**AIM OF THE EXERCISE:**
With nothing left out, give the data back exactly.

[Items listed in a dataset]
# # #
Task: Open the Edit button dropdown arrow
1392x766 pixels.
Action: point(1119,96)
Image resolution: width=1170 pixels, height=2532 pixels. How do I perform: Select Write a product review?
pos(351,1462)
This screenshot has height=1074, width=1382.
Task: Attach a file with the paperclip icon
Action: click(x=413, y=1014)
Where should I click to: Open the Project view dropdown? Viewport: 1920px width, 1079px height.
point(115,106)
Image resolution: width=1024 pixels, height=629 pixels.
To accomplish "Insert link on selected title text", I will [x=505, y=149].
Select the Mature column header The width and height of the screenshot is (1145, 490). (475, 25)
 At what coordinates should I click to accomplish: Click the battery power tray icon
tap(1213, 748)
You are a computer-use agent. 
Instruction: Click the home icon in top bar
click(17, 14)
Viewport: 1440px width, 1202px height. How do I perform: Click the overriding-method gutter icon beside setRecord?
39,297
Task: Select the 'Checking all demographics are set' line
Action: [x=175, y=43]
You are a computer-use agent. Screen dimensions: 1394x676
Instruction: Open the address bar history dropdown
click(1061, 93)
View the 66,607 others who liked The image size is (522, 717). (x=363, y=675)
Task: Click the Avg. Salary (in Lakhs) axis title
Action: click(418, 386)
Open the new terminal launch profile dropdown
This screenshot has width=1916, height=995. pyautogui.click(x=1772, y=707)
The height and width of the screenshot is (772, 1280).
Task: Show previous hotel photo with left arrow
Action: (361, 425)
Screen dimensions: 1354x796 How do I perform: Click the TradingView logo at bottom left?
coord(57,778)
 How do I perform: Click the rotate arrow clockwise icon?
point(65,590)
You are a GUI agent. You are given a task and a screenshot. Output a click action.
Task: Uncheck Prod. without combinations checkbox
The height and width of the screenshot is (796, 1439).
# # #
**SOLUTION TO THE PROBLEM:**
Task: Open the Edit button dropdown arrow
1392x766 pixels.
Action: point(1119,96)
Image resolution: width=1170 pixels, height=2532 pixels. How do I perform: Select Write a product review?
pos(351,1462)
This screenshot has height=1074, width=1382.
Task: Attach a file with the paperclip icon
Action: click(x=413, y=1014)
Where should I click to: Open the Project view dropdown? Viewport: 1920px width, 1079px height.
point(115,106)
Image resolution: width=1024 pixels, height=629 pixels.
To accomplish "Insert link on selected title text", I will [x=505, y=149].
Select the Mature column header The width and height of the screenshot is (1145, 490). (475, 25)
 At what coordinates should I click to accomplish: Click the battery power tray icon
tap(1213, 748)
You are a computer-use agent. 
Instruction: Click the home icon in top bar
click(17, 14)
Viewport: 1440px width, 1202px height. How do I perform: Click the overriding-method gutter icon beside setRecord?
39,297
Task: Select the 'Checking all demographics are set' line
Action: [x=175, y=43]
You are a computer-use agent. Screen dimensions: 1394x676
Instruction: Open the address bar history dropdown
click(1061, 93)
View the 66,607 others who liked The image size is (522, 717). (x=363, y=675)
Task: Click the Avg. Salary (in Lakhs) axis title
Action: click(418, 386)
Open the new terminal launch profile dropdown
This screenshot has width=1916, height=995. pyautogui.click(x=1772, y=707)
The height and width of the screenshot is (772, 1280).
Task: Show previous hotel photo with left arrow
Action: (361, 425)
Screen dimensions: 1354x796 How do I perform: Click the TradingView logo at bottom left?
coord(57,778)
 How do I perform: Click the rotate arrow clockwise icon?
point(65,590)
You are a GUI agent. You are given a task and a screenshot. Output a click action.
Task: Uncheck Prod. without combinations checkbox
The height and width of the screenshot is (796, 1439).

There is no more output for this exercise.